WORK REQUIRED> Record by record, give the entire listing again exactly.

:: DATA TO USE

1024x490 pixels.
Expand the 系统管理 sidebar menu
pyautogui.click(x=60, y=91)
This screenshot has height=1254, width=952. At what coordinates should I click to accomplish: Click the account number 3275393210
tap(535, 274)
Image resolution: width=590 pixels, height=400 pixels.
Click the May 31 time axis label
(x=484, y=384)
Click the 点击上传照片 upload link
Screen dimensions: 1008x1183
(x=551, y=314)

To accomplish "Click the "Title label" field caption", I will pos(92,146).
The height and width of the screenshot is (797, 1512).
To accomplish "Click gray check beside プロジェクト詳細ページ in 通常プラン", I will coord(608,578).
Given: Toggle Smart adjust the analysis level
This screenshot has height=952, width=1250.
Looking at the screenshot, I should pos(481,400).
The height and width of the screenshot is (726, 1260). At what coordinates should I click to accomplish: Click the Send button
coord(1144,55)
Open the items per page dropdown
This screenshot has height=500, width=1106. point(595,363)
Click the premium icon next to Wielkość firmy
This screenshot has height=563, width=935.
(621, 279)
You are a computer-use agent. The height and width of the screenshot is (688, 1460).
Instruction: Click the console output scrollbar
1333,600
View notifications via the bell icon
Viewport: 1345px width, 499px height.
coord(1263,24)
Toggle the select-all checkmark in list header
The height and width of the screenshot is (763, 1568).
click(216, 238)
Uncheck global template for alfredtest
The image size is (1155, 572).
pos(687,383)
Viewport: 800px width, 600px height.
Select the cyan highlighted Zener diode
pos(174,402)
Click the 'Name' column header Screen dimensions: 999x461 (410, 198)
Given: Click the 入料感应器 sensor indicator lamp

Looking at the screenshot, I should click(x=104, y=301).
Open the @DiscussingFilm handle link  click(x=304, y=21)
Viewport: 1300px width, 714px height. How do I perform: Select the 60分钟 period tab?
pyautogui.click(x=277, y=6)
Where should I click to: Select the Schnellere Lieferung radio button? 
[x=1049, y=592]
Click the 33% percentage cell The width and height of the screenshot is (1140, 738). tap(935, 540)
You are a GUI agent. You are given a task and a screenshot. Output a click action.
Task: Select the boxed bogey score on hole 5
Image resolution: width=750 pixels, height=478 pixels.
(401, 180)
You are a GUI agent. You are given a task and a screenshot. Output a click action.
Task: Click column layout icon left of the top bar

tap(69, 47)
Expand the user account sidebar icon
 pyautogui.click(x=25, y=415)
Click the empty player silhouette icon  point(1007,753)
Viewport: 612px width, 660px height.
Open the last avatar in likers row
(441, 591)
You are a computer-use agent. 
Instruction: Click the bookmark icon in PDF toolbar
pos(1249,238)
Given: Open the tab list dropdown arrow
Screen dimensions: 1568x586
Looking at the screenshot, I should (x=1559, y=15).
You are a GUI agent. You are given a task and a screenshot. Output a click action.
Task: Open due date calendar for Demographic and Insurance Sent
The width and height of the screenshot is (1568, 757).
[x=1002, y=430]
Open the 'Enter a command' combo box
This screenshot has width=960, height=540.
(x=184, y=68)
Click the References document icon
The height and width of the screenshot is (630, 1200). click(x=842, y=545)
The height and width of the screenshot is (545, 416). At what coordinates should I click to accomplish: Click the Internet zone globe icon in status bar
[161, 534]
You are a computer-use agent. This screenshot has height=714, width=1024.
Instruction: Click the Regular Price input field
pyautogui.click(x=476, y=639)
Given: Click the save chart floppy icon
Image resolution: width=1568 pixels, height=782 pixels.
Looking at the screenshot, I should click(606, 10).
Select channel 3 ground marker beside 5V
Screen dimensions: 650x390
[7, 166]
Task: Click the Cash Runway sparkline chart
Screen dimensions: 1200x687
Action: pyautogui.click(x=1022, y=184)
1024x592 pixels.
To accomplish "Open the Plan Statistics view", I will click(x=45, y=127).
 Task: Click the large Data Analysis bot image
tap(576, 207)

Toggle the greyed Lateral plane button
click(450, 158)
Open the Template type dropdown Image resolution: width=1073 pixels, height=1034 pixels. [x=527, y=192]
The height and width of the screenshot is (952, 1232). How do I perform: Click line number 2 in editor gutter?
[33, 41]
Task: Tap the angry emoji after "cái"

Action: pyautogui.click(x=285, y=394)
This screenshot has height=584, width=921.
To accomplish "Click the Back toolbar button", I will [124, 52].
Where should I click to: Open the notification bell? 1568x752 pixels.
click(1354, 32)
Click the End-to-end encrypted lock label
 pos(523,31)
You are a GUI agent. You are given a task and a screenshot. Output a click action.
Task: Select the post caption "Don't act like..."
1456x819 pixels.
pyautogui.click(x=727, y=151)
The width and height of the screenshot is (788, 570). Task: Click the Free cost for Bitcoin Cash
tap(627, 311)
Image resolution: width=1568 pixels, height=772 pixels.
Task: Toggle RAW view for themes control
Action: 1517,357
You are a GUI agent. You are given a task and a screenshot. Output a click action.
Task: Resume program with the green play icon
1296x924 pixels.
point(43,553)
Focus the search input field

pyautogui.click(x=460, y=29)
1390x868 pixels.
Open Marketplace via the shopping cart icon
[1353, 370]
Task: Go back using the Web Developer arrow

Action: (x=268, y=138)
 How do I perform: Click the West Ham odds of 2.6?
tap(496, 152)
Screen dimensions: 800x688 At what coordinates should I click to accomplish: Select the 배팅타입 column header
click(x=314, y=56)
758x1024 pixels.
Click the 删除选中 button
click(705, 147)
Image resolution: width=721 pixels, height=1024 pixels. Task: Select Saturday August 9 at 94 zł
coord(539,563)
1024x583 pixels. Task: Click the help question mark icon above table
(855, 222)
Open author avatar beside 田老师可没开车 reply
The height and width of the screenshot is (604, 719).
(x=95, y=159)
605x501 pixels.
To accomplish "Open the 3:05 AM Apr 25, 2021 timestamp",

::::

FINISHED TASK>
1024x490 pixels.
Expand the 系统管理 sidebar menu
pyautogui.click(x=60, y=91)
This screenshot has height=1254, width=952. At what coordinates should I click to accomplish: Click the account number 3275393210
tap(535, 274)
Image resolution: width=590 pixels, height=400 pixels.
Click the May 31 time axis label
(x=484, y=384)
Click the 点击上传照片 upload link
Screen dimensions: 1008x1183
(x=551, y=314)

To accomplish "Click the "Title label" field caption", I will pos(92,146).
The height and width of the screenshot is (797, 1512).
To accomplish "Click gray check beside プロジェクト詳細ページ in 通常プラン", I will coord(608,578).
Given: Toggle Smart adjust the analysis level
This screenshot has height=952, width=1250.
Looking at the screenshot, I should pos(481,400).
The height and width of the screenshot is (726, 1260). At what coordinates should I click to accomplish: Click the Send button
coord(1144,55)
Open the items per page dropdown
This screenshot has height=500, width=1106. point(595,363)
Click the premium icon next to Wielkość firmy
This screenshot has height=563, width=935.
(621, 279)
You are a computer-use agent. The height and width of the screenshot is (688, 1460).
Instruction: Click the console output scrollbar
1333,600
View notifications via the bell icon
Viewport: 1345px width, 499px height.
coord(1263,24)
Toggle the select-all checkmark in list header
The height and width of the screenshot is (763, 1568).
click(216, 238)
Uncheck global template for alfredtest
The image size is (1155, 572).
pos(687,383)
Viewport: 800px width, 600px height.
Select the cyan highlighted Zener diode
pos(174,402)
Click the 'Name' column header Screen dimensions: 999x461 (410, 198)
Given: Click the 入料感应器 sensor indicator lamp

Looking at the screenshot, I should click(x=104, y=301).
Open the @DiscussingFilm handle link  click(x=304, y=21)
Viewport: 1300px width, 714px height. How do I perform: Select the 60分钟 period tab?
pyautogui.click(x=277, y=6)
Where should I click to: Select the Schnellere Lieferung radio button? 
[x=1049, y=592]
Click the 33% percentage cell The width and height of the screenshot is (1140, 738). tap(935, 540)
You are a GUI agent. You are given a task and a screenshot. Output a click action.
Task: Select the boxed bogey score on hole 5
Image resolution: width=750 pixels, height=478 pixels.
(401, 180)
You are a GUI agent. You are given a task and a screenshot. Output a click action.
Task: Click column layout icon left of the top bar

tap(69, 47)
Expand the user account sidebar icon
 pyautogui.click(x=25, y=415)
Click the empty player silhouette icon  point(1007,753)
Viewport: 612px width, 660px height.
Open the last avatar in likers row
(441, 591)
You are a computer-use agent. 
Instruction: Click the bookmark icon in PDF toolbar
pos(1249,238)
Given: Open the tab list dropdown arrow
Screen dimensions: 1568x586
Looking at the screenshot, I should (x=1559, y=15).
You are a GUI agent. You are given a task and a screenshot. Output a click action.
Task: Open due date calendar for Demographic and Insurance Sent
The width and height of the screenshot is (1568, 757).
[x=1002, y=430]
Open the 'Enter a command' combo box
This screenshot has width=960, height=540.
(x=184, y=68)
Click the References document icon
The height and width of the screenshot is (630, 1200). click(x=842, y=545)
The height and width of the screenshot is (545, 416). At what coordinates should I click to accomplish: Click the Internet zone globe icon in status bar
[161, 534]
You are a computer-use agent. This screenshot has height=714, width=1024.
Instruction: Click the Regular Price input field
pyautogui.click(x=476, y=639)
Given: Click the save chart floppy icon
Image resolution: width=1568 pixels, height=782 pixels.
Looking at the screenshot, I should click(606, 10).
Select channel 3 ground marker beside 5V
Screen dimensions: 650x390
[7, 166]
Task: Click the Cash Runway sparkline chart
Screen dimensions: 1200x687
Action: pyautogui.click(x=1022, y=184)
1024x592 pixels.
To accomplish "Open the Plan Statistics view", I will click(x=45, y=127).
 Task: Click the large Data Analysis bot image
tap(576, 207)

Toggle the greyed Lateral plane button
click(450, 158)
Open the Template type dropdown Image resolution: width=1073 pixels, height=1034 pixels. [x=527, y=192]
The height and width of the screenshot is (952, 1232). How do I perform: Click line number 2 in editor gutter?
[33, 41]
Task: Tap the angry emoji after "cái"

Action: pyautogui.click(x=285, y=394)
This screenshot has height=584, width=921.
To accomplish "Click the Back toolbar button", I will [124, 52].
Where should I click to: Open the notification bell? 1568x752 pixels.
click(1354, 32)
Click the End-to-end encrypted lock label
 pos(523,31)
You are a GUI agent. You are given a task and a screenshot. Output a click action.
Task: Select the post caption "Don't act like..."
1456x819 pixels.
pyautogui.click(x=727, y=151)
The width and height of the screenshot is (788, 570). Task: Click the Free cost for Bitcoin Cash
tap(627, 311)
Image resolution: width=1568 pixels, height=772 pixels.
Task: Toggle RAW view for themes control
Action: 1517,357
You are a GUI agent. You are given a task and a screenshot. Output a click action.
Task: Resume program with the green play icon
1296x924 pixels.
point(43,553)
Focus the search input field

pyautogui.click(x=460, y=29)
1390x868 pixels.
Open Marketplace via the shopping cart icon
[1353, 370]
Task: Go back using the Web Developer arrow

Action: (x=268, y=138)
 How do I perform: Click the West Ham odds of 2.6?
tap(496, 152)
Screen dimensions: 800x688 At what coordinates should I click to accomplish: Select the 배팅타입 column header
click(x=314, y=56)
758x1024 pixels.
Click the 删除选中 button
click(705, 147)
Image resolution: width=721 pixels, height=1024 pixels. Task: Select Saturday August 9 at 94 zł
coord(539,563)
1024x583 pixels. Task: Click the help question mark icon above table
(855, 222)
Open author avatar beside 田老师可没开车 reply
The height and width of the screenshot is (604, 719).
(x=95, y=159)
605x501 pixels.
To accomplish "Open the 3:05 AM Apr 25, 2021 timestamp",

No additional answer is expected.